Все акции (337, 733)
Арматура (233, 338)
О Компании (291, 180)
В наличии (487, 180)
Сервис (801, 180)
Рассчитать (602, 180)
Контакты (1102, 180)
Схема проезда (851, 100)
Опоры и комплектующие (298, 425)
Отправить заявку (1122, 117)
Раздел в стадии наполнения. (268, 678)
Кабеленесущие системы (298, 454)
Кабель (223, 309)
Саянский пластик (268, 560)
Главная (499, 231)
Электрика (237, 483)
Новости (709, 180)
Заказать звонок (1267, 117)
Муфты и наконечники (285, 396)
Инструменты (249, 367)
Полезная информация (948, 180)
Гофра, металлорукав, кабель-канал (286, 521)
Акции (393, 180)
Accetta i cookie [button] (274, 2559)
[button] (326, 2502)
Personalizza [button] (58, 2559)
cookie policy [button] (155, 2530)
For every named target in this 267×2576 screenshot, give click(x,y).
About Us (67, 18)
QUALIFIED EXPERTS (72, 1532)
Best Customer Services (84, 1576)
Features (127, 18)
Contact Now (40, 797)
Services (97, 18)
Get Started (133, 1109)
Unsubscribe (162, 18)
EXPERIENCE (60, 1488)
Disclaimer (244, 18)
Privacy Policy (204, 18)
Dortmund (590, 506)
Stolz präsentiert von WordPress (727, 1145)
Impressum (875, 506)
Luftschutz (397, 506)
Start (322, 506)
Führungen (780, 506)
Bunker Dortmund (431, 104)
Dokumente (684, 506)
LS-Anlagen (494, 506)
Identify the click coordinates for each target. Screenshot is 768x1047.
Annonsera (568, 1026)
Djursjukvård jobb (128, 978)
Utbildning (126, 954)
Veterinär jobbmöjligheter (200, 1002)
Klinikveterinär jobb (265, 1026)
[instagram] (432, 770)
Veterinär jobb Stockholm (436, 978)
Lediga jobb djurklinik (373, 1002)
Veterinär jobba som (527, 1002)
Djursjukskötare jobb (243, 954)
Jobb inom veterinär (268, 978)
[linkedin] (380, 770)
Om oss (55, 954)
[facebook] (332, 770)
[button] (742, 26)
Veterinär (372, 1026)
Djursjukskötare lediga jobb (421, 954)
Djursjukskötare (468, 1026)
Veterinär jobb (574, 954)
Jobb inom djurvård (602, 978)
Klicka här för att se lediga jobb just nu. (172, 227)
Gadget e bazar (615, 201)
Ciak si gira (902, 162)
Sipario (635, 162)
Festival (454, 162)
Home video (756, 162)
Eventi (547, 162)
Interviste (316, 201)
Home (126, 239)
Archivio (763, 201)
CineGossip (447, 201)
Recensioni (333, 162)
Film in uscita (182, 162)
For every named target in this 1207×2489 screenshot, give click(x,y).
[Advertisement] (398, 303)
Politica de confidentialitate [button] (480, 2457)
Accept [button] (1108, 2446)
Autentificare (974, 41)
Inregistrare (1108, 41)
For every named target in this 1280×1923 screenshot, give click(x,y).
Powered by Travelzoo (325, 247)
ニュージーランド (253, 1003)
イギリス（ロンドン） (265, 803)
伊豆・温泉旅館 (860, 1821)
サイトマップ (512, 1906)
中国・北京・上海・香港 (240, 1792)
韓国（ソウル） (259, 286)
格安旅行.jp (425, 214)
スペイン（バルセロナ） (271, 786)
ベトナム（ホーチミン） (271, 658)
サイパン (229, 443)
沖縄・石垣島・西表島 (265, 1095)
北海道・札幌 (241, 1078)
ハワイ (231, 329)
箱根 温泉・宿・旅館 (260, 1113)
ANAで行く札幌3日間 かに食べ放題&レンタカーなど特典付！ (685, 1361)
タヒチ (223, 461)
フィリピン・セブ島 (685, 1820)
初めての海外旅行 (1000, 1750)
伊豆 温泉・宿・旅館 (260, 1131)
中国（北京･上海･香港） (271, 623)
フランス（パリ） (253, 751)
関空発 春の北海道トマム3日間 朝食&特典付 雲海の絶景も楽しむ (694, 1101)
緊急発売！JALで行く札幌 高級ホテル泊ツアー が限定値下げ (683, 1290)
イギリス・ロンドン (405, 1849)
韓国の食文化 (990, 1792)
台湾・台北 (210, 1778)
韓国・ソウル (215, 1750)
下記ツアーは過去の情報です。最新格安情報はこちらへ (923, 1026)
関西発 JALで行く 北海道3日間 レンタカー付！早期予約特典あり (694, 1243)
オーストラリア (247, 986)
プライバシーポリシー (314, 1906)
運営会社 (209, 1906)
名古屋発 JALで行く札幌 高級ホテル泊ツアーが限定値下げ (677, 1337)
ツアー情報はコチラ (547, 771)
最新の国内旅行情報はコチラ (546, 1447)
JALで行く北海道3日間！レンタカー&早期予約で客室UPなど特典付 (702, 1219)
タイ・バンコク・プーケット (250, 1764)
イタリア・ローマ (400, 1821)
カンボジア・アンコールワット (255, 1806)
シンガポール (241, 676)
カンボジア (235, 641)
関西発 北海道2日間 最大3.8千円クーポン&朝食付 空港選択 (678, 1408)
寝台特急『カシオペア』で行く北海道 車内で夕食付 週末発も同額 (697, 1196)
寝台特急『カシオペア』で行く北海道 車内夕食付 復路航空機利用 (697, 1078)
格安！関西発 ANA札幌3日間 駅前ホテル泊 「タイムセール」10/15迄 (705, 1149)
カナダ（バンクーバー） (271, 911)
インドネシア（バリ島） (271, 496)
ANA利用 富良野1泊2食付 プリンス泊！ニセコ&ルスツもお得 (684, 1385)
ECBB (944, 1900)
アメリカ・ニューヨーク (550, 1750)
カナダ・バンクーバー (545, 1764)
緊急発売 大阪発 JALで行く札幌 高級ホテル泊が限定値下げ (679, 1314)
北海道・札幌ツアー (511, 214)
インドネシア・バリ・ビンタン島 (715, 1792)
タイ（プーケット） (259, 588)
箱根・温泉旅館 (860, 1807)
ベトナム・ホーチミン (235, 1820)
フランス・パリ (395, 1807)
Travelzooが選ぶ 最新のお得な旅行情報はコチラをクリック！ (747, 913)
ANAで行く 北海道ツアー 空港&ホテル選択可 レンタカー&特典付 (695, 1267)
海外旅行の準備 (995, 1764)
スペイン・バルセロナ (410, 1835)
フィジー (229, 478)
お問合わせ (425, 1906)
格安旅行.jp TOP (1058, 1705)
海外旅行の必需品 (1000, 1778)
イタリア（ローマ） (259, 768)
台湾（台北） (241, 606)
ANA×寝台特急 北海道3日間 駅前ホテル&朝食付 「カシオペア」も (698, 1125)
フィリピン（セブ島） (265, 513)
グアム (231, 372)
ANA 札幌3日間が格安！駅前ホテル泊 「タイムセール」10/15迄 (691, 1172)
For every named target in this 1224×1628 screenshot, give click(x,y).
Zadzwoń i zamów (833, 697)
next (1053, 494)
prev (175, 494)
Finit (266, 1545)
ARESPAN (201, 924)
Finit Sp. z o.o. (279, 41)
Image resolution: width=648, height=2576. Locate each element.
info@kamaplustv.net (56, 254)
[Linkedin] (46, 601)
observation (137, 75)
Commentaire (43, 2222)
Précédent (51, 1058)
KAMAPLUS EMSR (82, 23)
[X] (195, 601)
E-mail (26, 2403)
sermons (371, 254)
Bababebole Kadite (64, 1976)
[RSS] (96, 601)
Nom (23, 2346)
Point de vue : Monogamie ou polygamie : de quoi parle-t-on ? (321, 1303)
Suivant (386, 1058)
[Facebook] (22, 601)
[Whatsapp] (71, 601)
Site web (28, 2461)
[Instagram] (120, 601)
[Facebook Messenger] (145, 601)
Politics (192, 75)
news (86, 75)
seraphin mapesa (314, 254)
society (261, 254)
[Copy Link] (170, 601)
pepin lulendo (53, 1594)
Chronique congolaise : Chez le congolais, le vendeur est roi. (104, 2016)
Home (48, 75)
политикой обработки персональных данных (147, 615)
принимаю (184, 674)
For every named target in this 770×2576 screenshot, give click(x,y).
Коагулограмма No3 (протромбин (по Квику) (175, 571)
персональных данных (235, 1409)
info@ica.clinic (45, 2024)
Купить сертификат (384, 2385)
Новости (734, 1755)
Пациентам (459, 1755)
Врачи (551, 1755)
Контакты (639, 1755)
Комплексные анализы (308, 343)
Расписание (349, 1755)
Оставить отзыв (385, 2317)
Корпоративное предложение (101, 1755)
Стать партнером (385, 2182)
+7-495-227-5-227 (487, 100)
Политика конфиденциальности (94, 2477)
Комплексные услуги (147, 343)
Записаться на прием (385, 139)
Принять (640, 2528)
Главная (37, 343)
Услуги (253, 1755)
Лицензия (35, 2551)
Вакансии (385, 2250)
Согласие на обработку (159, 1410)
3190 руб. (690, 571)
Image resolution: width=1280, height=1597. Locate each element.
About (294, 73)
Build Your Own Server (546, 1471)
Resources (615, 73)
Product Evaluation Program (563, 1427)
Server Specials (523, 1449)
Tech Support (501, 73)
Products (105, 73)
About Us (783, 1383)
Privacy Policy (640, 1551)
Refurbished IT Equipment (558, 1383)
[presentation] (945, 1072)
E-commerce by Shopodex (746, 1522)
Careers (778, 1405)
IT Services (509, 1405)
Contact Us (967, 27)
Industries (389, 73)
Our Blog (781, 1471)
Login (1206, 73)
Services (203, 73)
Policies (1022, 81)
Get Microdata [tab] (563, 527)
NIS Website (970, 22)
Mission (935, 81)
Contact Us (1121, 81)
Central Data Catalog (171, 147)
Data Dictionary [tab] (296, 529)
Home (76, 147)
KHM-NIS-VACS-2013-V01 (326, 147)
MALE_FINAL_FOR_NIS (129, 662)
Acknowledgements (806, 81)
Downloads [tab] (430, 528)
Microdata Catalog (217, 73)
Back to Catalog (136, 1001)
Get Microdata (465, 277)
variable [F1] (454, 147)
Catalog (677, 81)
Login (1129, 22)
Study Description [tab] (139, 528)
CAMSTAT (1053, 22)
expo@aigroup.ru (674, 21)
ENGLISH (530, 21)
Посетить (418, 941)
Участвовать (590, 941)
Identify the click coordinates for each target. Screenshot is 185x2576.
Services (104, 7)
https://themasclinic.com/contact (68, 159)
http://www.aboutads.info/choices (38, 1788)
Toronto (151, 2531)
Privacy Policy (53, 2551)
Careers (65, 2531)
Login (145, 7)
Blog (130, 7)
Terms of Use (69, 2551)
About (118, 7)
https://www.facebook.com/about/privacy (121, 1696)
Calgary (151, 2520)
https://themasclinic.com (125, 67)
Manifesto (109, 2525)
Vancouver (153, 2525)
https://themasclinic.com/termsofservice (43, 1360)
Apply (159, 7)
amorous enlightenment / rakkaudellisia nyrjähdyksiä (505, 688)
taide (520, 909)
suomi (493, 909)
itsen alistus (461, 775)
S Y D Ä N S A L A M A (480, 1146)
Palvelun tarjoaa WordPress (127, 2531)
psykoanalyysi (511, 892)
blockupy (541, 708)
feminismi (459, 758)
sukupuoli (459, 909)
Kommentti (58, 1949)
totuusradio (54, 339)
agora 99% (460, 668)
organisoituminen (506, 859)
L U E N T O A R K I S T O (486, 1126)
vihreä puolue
......
**주어진 지시**
기록의 첫 줄부터 "Кабель (223, 309)" 항목이 있는 줄까지(그 줄 포함) "Сервис" 표현을 "Услуги" 표현으로 바꿔 고쳐 적으세요. 나머지는 그대로 두세요.

**답변**
Все акции (337, 733)
Арматура (233, 338)
О Компании (291, 180)
В наличии (487, 180)
Услуги (801, 180)
Рассчитать (602, 180)
Контакты (1102, 180)
Схема проезда (851, 100)
Опоры и комплектующие (298, 425)
Отправить заявку (1122, 117)
Раздел в стадии наполнения. (268, 678)
Кабеленесущие системы (298, 454)
Кабель (223, 309)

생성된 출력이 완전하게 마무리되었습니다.